● Excerpted text:
((

In most forms of agriculture, spring is a welcome time of regeneration and rebirth. Lambs are born, fruit trees blossom, days start earlier and the sun shines longer. But for a viticulturist it brings a fresh set of headaches, especially in cooler climates like the South Island of New Zealand.
For Mark Ludemann, viticulturist at Lawson’s Dry Hills in Marlborough, it can be a time of 4am starts and often sleepless nights. Mark is responsible for overseeing the company’s vineyards in the Awatere and Waihopai Valleys, Rarangi, Ben Morven and also those closer to Blenheim. So as spring approaches and the vineyards come to life, Mark certainly has his hands full. There’s the ever-present threat of frosts, all at a time when extreme weather conditions can do the greatest damage. “The vineyards in the valleys are most prone to spring frosts,” Mark explained. In 2018, bud burst began with the Chardonnay vines in the 2nd week of September, but as a cold blast blew in from the south during mid October, Mark was feeling nervous.

))

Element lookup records
((

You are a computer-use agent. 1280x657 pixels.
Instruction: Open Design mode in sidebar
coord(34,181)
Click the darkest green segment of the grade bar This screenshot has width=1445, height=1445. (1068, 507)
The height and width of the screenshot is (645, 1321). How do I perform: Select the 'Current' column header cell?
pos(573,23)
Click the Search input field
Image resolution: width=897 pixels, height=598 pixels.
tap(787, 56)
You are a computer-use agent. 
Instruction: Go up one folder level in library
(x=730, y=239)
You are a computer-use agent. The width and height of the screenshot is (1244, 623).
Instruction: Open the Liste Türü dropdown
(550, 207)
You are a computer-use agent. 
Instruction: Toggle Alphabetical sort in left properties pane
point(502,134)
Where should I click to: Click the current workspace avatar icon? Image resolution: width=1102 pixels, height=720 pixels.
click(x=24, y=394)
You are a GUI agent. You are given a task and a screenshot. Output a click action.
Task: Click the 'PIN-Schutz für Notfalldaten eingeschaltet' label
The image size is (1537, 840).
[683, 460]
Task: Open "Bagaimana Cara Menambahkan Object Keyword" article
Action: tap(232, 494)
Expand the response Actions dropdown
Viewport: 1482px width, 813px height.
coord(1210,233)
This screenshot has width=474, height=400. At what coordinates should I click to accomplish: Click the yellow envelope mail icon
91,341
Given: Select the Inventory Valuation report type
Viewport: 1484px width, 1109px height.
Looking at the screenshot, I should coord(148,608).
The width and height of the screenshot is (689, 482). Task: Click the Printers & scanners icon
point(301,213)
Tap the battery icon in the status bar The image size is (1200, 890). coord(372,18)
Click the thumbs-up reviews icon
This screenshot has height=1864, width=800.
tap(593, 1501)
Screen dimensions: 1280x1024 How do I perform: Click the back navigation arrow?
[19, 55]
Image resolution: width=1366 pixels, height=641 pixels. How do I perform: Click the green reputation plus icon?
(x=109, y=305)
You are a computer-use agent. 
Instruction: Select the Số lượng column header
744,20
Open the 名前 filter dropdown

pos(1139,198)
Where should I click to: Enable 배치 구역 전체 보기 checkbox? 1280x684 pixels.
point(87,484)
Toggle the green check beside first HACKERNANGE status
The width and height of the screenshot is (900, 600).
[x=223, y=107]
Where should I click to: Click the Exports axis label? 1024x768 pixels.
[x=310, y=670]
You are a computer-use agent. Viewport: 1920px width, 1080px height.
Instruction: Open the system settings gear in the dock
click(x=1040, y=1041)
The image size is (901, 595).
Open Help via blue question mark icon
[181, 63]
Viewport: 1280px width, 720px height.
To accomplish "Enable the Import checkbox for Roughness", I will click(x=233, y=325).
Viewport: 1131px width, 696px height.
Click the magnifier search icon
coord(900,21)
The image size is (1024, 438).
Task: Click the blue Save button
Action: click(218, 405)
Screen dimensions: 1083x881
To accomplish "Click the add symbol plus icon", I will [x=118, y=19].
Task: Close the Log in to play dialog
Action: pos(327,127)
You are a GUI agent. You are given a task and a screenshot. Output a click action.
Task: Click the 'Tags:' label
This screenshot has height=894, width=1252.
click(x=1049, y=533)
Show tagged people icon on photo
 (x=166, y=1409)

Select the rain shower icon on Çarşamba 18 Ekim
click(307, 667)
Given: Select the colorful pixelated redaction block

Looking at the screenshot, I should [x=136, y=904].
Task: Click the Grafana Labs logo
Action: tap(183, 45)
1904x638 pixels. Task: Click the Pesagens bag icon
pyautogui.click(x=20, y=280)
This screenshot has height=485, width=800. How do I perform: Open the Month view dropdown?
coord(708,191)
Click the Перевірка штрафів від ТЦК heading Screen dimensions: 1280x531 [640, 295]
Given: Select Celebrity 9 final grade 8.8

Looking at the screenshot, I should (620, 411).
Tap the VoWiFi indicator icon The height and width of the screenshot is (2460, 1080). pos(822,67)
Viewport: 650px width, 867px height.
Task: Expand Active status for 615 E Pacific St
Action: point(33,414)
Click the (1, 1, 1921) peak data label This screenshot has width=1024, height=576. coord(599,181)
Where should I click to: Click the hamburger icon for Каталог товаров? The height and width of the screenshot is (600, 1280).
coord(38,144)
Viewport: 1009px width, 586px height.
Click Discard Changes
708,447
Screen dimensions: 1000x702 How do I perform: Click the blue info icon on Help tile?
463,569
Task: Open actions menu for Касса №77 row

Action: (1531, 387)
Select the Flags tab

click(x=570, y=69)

))

Quote the full passage on spring frost worries in Marlborough vineyards, word for word.

In most forms of agriculture, spring is a welcome time of regeneration and rebirth. Lambs are born, fruit trees blossom, days start earlier and the sun shines longer. But for a viticulturist it brings a fresh set of headaches, especially in cooler climates like the South Island of New Zealand.
For Mark Ludemann, viticulturist at Lawson’s Dry Hills in Marlborough, it can be a time of 4am starts and often sleepless nights. Mark is responsible for overseeing the company’s vineyards in the Awatere and Waihopai Valleys, Rarangi, Ben Morven and also those closer to Blenheim. So as spring approaches and the vineyards come to life, Mark certainly has his hands full. There’s the ever-present threat of frosts, all at a time when extreme weather conditions can do the greatest damage. “The vineyards in the valleys are most prone to spring frosts,” Mark explained. In 2018, bud burst began with the Chardonnay vines in the 2nd week of September, but as a cold blast blew in from the south during mid October, Mark was feeling nervous.